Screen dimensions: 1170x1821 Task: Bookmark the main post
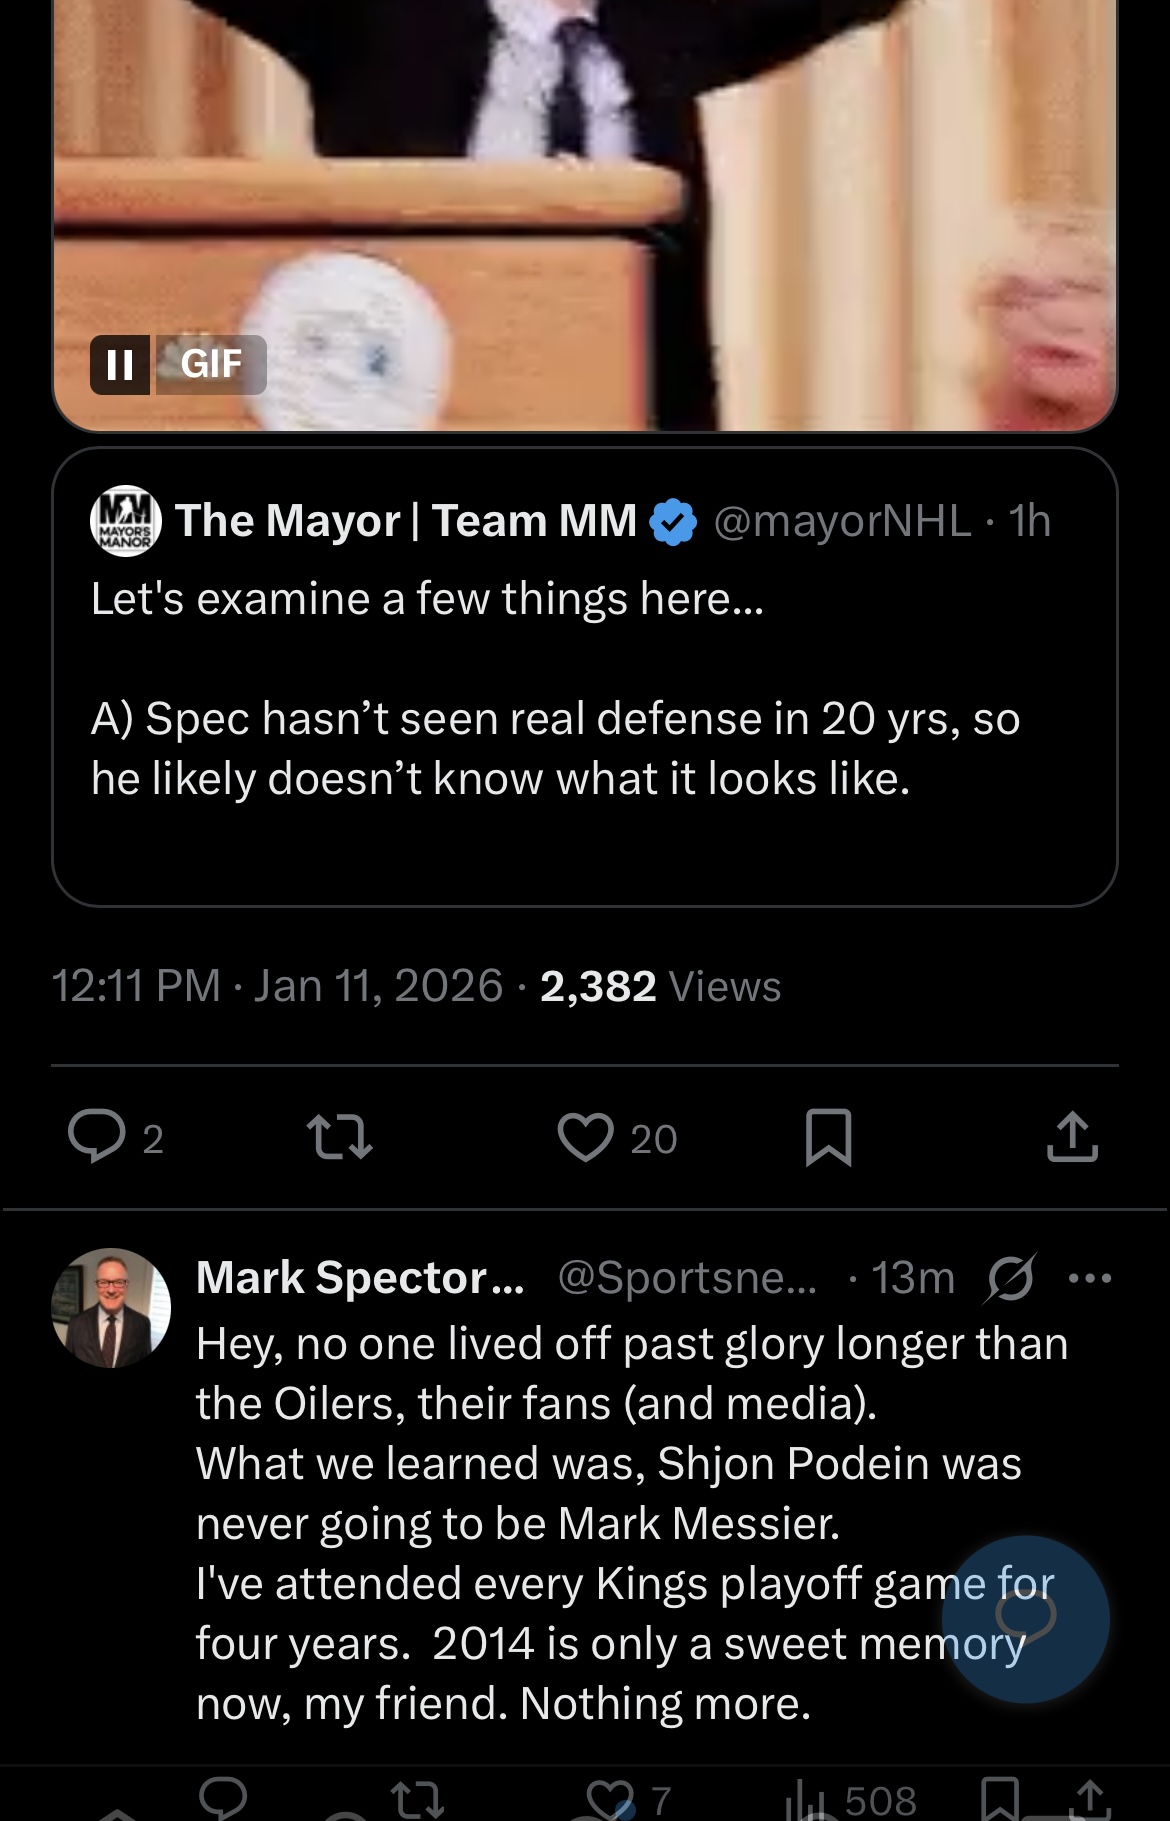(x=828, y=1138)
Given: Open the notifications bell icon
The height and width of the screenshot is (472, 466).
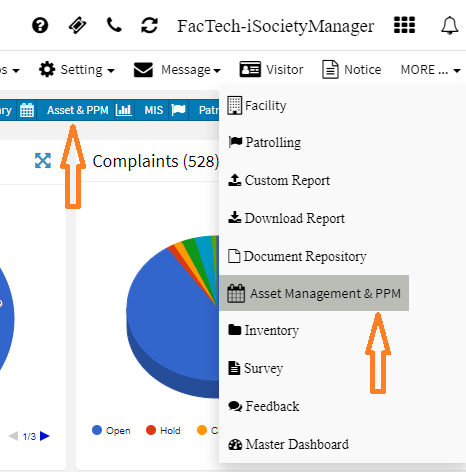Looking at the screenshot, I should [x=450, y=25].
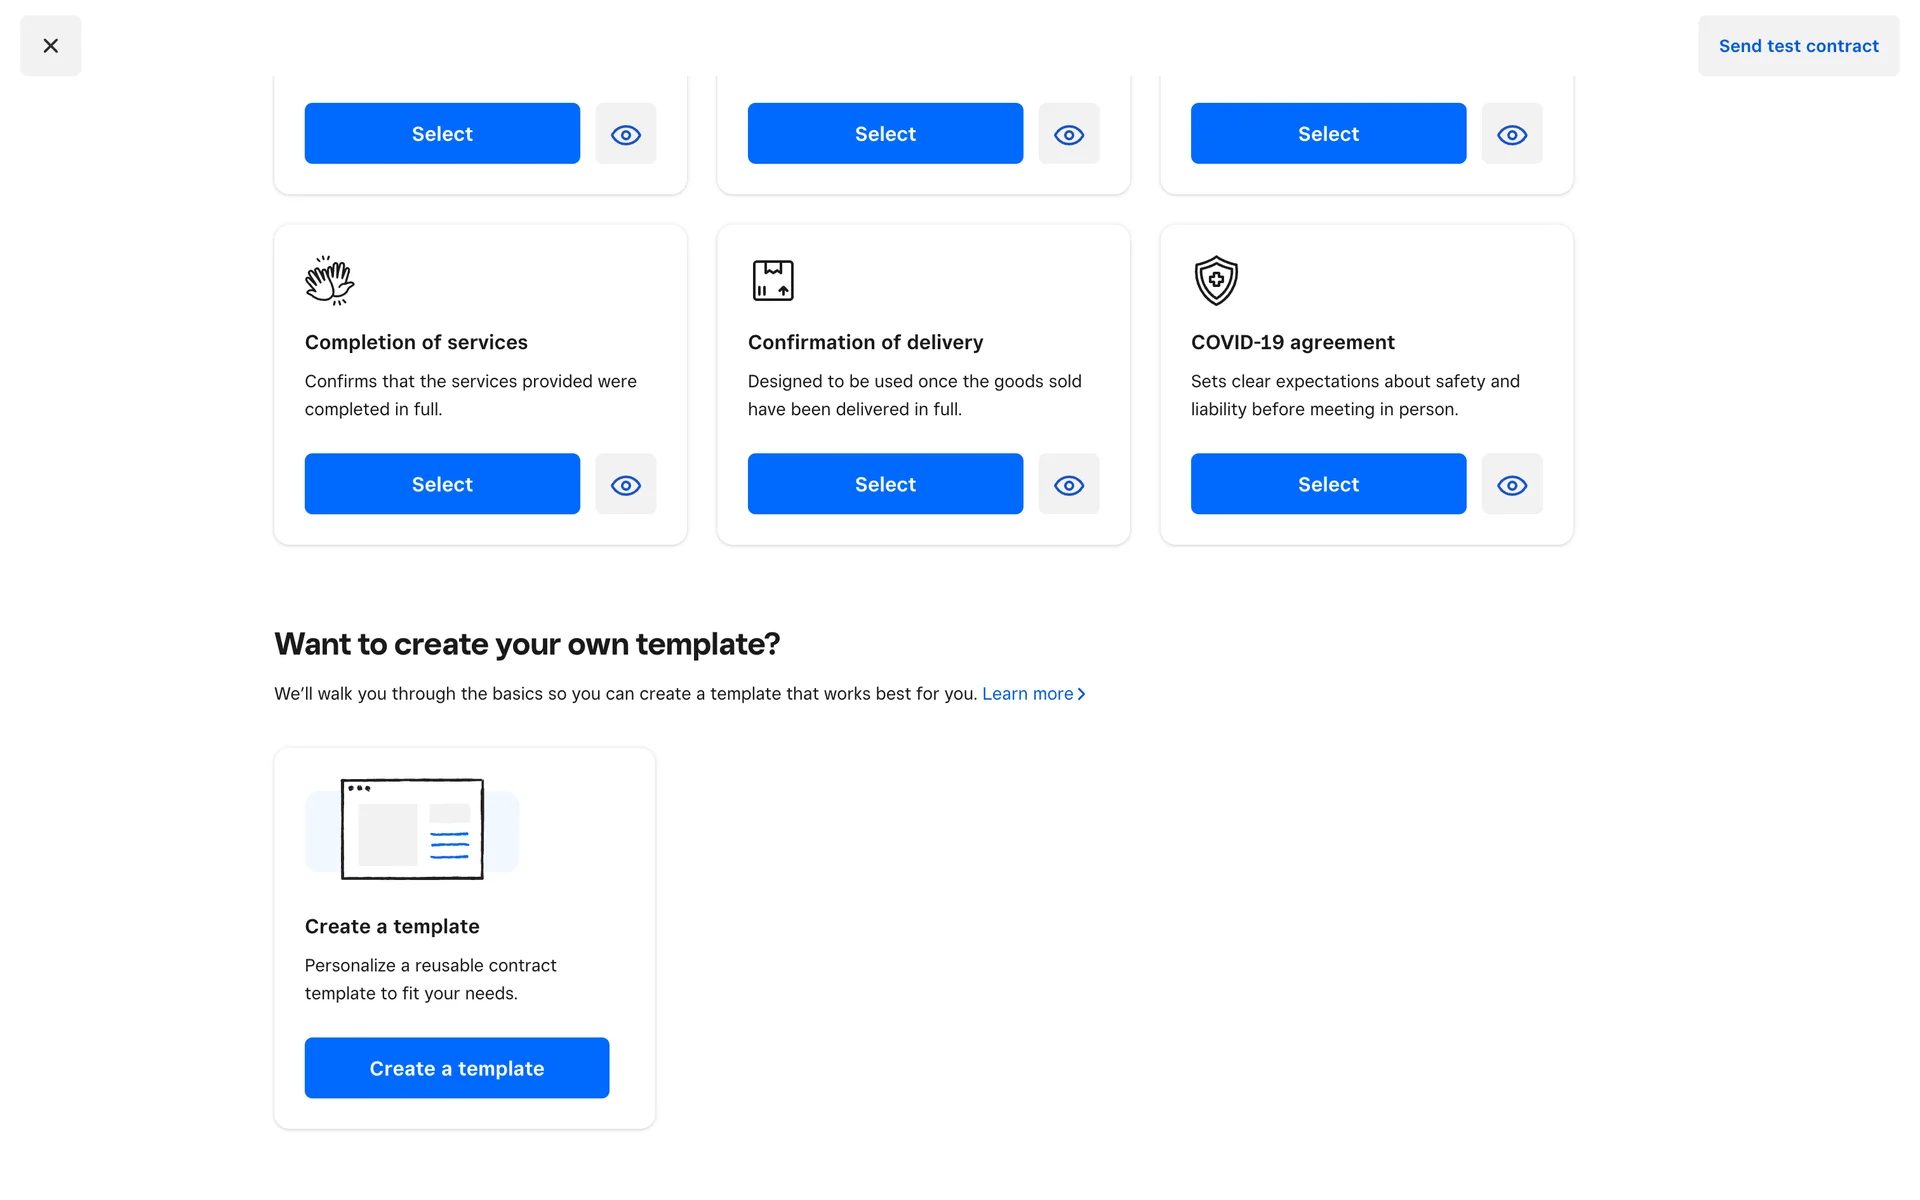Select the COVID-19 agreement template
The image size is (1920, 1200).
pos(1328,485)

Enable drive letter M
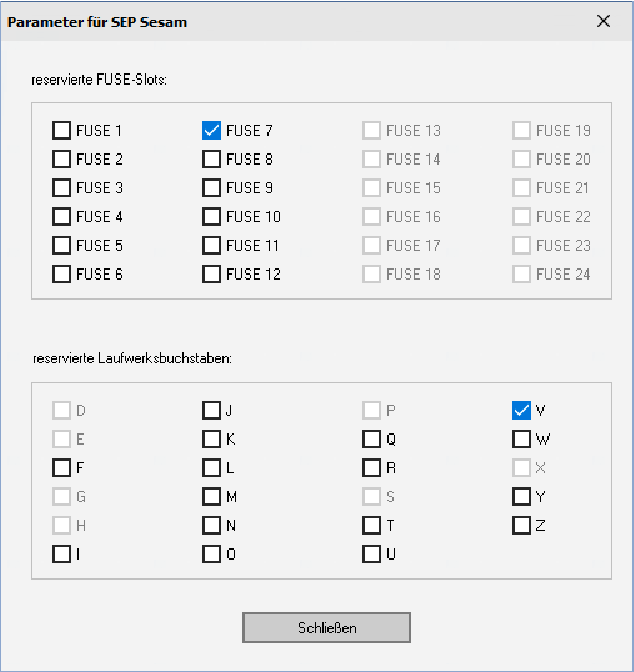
━━━━━━━━━━━━━━━━━━━━
• **WHAT NEEDS TO BE DONE**
In your copy of the entries above, leave out the pictures and keep every word exact.

• **YOUR SOLUTION**
Screen dimensions: 1170x1821 Task: Bookmark the main post
(x=828, y=1138)
Given: Open the notifications bell icon
The height and width of the screenshot is (472, 466).
Looking at the screenshot, I should [x=450, y=25].
Select the COVID-19 agreement template
The image size is (1920, 1200).
pos(1328,485)

Enable drive letter M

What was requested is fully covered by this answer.